Dataset entries:
+---+
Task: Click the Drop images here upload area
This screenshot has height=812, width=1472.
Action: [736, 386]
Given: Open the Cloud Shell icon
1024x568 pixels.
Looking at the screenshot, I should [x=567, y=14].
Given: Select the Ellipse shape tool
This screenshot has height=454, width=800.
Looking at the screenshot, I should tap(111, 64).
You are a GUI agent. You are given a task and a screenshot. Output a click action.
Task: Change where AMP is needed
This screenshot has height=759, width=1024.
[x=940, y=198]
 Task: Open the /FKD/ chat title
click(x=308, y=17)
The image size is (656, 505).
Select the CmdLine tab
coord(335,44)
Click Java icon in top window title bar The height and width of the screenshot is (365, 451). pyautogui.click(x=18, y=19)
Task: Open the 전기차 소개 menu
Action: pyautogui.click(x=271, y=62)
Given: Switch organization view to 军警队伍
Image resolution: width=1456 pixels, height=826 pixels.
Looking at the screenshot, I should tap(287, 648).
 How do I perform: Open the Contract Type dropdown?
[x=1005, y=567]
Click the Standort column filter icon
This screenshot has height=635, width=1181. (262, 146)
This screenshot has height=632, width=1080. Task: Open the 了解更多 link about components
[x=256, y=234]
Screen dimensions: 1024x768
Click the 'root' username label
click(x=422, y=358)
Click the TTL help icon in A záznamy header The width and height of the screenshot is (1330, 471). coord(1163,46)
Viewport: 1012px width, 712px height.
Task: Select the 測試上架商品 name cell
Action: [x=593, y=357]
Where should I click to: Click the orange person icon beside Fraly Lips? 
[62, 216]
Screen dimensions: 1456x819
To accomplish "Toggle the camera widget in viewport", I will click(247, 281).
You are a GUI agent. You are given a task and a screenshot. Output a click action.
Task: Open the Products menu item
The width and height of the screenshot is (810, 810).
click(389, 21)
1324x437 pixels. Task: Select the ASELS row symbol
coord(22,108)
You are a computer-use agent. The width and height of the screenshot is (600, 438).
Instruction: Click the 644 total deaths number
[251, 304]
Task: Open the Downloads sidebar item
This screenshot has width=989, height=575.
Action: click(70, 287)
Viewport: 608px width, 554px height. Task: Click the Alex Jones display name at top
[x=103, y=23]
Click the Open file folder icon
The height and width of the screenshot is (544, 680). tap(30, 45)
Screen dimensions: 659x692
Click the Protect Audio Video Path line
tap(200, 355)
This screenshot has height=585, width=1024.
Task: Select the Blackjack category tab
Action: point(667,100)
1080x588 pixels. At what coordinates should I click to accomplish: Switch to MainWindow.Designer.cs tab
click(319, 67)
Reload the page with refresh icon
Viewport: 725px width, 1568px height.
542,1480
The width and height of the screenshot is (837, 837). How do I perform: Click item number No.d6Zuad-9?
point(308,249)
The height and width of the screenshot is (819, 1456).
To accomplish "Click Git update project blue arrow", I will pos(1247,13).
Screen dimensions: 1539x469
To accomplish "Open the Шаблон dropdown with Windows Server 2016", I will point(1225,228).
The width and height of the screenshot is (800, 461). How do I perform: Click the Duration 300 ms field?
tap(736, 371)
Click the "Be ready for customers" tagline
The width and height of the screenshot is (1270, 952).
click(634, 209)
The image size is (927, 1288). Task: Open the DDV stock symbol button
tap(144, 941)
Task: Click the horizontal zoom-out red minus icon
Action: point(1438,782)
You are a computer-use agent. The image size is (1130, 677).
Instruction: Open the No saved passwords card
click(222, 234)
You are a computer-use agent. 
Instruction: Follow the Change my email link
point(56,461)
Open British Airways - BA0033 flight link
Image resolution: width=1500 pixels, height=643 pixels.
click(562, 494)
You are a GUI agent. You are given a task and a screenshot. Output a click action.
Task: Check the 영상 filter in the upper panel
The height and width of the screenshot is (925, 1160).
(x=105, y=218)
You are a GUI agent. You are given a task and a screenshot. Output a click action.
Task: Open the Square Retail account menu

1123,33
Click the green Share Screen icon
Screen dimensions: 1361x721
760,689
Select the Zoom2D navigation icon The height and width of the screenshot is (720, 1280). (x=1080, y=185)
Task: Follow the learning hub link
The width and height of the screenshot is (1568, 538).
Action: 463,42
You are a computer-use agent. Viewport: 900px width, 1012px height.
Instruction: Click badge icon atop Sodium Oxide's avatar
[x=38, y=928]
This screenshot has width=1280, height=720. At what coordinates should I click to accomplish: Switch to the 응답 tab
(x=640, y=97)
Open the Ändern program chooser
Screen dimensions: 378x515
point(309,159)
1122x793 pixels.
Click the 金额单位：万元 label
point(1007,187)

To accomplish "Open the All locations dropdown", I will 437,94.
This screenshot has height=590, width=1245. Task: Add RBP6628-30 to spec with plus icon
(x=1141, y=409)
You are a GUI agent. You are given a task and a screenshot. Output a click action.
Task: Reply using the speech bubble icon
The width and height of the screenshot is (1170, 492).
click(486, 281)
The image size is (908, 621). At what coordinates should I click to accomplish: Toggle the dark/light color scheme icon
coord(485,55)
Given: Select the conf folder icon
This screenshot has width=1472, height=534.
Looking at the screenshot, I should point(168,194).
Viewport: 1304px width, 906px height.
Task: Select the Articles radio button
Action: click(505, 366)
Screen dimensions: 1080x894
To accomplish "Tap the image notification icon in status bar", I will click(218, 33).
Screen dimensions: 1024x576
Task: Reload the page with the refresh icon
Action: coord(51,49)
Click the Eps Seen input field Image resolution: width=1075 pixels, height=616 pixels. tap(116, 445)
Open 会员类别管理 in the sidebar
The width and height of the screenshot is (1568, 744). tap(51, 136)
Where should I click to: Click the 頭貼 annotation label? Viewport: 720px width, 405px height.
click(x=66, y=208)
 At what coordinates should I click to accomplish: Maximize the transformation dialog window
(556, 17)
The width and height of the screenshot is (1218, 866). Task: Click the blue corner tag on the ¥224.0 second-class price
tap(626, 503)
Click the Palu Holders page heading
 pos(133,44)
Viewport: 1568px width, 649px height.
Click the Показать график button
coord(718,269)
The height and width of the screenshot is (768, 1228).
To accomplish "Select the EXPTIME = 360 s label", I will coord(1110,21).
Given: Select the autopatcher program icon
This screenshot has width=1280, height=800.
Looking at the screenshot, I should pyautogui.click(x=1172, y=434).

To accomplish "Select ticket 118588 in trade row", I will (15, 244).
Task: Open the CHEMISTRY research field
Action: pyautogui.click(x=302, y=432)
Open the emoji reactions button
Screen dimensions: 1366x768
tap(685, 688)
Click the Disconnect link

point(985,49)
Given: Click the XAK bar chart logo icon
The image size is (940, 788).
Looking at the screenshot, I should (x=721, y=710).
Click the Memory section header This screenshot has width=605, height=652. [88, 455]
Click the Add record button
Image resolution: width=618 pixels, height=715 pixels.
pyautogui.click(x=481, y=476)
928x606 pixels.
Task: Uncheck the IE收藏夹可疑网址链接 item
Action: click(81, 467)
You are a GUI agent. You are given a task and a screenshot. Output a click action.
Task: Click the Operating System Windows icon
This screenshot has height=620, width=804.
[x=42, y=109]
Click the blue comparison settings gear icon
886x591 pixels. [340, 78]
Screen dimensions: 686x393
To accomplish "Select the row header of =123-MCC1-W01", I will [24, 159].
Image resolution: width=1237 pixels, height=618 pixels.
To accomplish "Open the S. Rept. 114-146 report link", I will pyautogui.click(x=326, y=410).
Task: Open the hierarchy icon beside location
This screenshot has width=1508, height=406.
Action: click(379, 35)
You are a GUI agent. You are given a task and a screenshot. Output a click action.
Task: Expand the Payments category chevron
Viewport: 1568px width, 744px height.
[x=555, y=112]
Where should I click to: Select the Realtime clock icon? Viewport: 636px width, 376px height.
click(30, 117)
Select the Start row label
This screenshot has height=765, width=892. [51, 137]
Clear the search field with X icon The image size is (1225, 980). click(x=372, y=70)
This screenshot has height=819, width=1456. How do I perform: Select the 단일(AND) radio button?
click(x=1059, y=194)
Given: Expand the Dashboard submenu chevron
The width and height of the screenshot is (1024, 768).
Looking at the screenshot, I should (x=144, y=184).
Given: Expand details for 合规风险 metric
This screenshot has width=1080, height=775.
+---+
### WORK ORDER:
Search the data above for the string "computer" and return every line that has it.

### ANSWER TO THE EXERCISE:
You are a computer-use agent. The width and height of the screenshot is (600, 438).
You are a computer-use agent. The image size is (1130, 677).
You are a computer-use agent. 
You are a computer-use agent. Viewport: 900px width, 1012px height.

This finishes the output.